A former Bank of Canada governor is preaching patience amid international trade uncertainty and the “bumps and wiggles” occurring in the global economy.

“Our view is that there are a lot of countervailing forces operating in the United States that will – in the end –mean that a lot of the threatened disruptions do not come to pass,” David Dodge, who is now senior advisor with Bennett Jones, told BNN Bloomberg in an interview on Wednesday.

“So we have tremendous uncertainty at the moment, but we do not build that into a high probability of trade falling apart in the future.”

The key to addressing uncertainty from a monetary policy perspective, Dodge says, is to focus exclusively on the fundamentals.
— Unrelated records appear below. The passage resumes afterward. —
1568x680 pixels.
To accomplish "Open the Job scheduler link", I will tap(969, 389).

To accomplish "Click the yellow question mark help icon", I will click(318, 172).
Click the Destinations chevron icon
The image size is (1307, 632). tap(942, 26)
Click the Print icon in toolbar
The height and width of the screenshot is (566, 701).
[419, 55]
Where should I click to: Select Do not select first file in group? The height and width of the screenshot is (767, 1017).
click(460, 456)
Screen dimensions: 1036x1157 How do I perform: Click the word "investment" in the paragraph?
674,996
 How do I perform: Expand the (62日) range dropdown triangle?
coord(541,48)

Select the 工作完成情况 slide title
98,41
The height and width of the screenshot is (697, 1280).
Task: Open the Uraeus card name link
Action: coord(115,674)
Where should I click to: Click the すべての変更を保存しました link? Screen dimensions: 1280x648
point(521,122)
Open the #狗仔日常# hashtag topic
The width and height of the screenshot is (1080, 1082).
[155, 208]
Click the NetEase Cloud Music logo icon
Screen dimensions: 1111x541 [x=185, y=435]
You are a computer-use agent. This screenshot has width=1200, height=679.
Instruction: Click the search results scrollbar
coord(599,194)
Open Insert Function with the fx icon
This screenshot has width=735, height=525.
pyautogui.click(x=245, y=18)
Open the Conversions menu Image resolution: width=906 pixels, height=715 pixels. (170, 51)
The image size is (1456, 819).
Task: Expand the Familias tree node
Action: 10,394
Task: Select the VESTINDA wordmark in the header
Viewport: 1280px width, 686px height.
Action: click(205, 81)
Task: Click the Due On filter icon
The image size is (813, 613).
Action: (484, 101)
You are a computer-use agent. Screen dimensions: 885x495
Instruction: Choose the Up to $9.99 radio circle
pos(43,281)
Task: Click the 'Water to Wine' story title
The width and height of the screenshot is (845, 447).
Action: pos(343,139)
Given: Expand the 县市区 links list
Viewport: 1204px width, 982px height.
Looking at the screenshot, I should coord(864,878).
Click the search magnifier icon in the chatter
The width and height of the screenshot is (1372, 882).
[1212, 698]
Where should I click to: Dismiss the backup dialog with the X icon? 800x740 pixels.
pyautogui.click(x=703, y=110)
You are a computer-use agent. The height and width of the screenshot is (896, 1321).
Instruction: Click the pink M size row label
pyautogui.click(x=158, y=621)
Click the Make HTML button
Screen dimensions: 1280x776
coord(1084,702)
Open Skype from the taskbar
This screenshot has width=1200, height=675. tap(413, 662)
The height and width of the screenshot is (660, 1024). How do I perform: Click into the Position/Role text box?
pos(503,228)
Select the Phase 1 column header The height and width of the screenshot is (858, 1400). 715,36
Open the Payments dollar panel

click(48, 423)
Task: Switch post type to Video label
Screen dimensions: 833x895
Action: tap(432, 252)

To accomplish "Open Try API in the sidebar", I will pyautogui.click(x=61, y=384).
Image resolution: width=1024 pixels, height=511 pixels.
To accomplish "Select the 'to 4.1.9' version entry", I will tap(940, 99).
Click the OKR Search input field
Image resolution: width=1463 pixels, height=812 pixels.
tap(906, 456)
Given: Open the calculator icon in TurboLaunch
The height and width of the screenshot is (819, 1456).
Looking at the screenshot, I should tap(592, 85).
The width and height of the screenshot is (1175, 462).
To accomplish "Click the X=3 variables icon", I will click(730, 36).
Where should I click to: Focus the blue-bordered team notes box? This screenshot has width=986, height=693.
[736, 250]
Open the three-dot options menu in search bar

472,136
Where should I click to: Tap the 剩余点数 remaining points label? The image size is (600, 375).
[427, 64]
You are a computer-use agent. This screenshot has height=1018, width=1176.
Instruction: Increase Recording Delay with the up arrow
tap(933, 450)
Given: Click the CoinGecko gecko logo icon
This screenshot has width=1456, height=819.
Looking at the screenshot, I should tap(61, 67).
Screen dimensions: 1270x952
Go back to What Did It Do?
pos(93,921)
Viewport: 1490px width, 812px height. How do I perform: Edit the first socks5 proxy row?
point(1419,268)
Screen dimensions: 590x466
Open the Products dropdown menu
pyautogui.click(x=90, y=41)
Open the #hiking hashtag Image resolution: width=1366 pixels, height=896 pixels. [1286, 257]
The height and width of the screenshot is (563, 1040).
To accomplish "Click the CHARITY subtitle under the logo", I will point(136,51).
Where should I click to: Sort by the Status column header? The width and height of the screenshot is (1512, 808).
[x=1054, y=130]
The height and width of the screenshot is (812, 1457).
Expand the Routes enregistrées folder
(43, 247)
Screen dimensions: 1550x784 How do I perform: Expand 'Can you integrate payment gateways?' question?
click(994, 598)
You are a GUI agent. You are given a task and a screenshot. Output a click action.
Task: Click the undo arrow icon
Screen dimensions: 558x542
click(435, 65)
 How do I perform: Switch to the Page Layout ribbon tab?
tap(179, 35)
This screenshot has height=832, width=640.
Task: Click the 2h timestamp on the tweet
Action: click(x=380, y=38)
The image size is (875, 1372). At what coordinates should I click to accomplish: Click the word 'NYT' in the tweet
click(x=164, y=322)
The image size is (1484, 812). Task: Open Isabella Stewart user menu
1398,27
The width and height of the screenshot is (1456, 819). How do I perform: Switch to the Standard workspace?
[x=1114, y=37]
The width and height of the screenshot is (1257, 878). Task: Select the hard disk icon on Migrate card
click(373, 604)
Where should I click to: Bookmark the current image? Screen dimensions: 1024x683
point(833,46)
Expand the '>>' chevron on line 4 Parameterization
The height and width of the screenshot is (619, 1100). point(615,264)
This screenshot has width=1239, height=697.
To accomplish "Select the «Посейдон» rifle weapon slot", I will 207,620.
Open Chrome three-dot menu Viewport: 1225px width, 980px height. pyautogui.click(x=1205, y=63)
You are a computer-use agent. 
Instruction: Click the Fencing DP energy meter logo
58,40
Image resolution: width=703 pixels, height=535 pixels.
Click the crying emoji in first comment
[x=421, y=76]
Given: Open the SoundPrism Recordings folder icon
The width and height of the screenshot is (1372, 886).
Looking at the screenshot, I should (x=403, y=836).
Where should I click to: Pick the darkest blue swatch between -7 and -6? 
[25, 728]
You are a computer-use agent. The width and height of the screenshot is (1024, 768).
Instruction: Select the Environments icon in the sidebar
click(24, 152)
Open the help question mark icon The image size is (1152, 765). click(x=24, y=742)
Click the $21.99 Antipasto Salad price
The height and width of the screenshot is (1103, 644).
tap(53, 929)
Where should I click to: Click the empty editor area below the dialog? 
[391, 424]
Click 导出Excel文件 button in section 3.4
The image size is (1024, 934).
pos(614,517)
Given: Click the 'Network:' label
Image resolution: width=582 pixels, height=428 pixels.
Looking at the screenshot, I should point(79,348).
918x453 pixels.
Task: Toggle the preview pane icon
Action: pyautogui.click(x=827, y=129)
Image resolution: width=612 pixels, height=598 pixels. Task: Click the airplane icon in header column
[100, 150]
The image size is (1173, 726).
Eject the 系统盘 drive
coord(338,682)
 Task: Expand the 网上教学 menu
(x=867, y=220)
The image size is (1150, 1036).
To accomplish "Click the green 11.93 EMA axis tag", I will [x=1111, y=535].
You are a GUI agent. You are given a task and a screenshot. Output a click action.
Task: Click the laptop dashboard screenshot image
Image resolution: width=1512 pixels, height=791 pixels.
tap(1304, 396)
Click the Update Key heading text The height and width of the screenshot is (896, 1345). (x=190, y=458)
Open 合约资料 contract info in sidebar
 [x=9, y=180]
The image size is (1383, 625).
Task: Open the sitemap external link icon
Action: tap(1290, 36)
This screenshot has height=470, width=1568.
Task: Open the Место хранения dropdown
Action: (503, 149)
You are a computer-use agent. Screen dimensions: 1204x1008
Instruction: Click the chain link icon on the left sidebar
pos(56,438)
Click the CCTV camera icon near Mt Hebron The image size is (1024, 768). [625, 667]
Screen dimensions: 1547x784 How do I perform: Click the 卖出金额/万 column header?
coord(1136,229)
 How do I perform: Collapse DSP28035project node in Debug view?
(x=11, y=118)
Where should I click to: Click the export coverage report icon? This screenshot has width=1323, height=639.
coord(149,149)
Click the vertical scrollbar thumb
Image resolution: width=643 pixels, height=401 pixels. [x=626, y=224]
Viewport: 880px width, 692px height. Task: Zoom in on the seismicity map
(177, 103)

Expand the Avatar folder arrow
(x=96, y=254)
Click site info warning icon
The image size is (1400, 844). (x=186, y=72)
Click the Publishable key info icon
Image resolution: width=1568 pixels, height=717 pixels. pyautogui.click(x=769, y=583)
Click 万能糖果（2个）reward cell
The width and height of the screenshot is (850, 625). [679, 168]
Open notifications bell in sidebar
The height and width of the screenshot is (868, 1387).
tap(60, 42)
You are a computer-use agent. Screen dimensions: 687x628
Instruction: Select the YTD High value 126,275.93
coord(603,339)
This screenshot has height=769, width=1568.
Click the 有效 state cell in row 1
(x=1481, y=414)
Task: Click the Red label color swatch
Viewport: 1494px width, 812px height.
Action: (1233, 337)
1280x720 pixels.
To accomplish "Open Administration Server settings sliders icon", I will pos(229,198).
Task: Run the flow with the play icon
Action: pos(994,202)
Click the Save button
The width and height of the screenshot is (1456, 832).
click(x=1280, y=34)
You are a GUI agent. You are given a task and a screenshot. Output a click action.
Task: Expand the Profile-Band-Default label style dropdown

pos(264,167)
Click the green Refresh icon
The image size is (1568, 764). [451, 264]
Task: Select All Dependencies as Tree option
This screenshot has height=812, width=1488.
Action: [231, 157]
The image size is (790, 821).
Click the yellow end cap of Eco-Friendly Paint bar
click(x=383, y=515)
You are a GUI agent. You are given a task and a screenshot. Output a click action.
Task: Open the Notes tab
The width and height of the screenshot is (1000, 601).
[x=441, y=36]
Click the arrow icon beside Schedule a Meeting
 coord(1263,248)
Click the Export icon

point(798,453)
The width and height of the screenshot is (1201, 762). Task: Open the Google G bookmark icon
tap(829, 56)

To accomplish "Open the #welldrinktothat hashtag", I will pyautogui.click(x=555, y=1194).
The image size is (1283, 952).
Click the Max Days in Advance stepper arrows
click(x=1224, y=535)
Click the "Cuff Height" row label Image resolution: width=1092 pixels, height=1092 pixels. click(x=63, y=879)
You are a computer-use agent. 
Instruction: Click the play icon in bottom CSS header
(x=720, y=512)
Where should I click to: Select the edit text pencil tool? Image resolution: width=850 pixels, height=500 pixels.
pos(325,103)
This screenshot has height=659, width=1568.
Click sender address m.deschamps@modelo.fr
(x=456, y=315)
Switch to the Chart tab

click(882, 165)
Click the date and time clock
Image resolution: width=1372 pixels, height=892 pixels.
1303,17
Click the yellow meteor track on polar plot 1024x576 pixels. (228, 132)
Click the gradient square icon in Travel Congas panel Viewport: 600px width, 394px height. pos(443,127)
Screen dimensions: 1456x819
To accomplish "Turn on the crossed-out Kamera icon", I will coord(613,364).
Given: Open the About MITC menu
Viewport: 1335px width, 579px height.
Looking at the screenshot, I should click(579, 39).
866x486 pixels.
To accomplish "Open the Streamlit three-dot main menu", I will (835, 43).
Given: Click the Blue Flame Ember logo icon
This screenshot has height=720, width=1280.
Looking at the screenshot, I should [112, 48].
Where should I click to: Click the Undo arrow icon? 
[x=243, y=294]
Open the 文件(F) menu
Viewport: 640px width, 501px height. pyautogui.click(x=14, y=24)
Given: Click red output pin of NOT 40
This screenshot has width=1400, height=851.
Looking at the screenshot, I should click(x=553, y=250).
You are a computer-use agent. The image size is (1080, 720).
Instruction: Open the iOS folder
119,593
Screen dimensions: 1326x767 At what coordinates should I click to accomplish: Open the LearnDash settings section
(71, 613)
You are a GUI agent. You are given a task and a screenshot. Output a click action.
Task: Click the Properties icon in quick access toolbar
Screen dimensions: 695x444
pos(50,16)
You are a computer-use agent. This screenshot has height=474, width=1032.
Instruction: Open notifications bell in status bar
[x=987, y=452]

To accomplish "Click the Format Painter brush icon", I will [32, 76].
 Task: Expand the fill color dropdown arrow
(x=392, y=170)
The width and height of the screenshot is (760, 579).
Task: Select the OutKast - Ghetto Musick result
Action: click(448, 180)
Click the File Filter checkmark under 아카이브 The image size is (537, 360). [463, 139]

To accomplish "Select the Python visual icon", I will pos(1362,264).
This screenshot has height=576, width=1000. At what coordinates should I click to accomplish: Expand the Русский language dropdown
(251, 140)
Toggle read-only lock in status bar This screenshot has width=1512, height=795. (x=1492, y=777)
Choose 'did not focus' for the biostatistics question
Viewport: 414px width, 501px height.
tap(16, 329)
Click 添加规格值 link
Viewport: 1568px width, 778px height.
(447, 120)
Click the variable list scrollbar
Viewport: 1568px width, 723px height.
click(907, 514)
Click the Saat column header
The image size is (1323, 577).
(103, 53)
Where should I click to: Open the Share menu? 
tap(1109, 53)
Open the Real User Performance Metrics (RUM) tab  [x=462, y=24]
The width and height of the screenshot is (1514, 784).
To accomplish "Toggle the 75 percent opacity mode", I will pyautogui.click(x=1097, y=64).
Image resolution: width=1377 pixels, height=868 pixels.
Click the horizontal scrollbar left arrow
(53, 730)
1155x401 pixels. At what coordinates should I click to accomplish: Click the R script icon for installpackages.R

“I think central bankers really look more profoundly today at the fundamentals of what’s going on in the economy, rather than moving with every bump and wiggle,” he said.

“The market moves with bumps and wiggles. Central banks try to look through things [and] more to fundamentals.”

With the market now expecting an interest rate cut on both sides of the border this year, Dodge said that central banks need to continue to be more data-dependent.

“Clearly, we continue to be somewhat surprised – in North America in particular – at continuing low inflation in the face of high capacity utilization and rather low – historically low – unemployment rates.

“I think it’s that fundamental conundrum that all central banks are struggling with. And it’s why the central bank in the United States and elsewhere – Europe, Canada as well – have said that they’re going to be data-dependent, that they’re not going to be on a route-march towards neutral interest rates, and there is indeed some uncertainty in today’s world on exactly where neutral is.”

But as far as the economic conditions that have prompted some – including famed U.S. portfolio manager Steve Eisman – to short Canada’s big banks, Dodge said the conditions aren’t turbulent enough.

“What we know is that real financial difficulties come when you have a combination of both a slowing economy, rising unemployment and at the same time, rising interest rates,” he said.

“I’m not uncomfortable at all with where the banks are situated at the moment, because it would take a double shock of rising interest rates and rising unemployment to create the sort of problems that one would worry about.”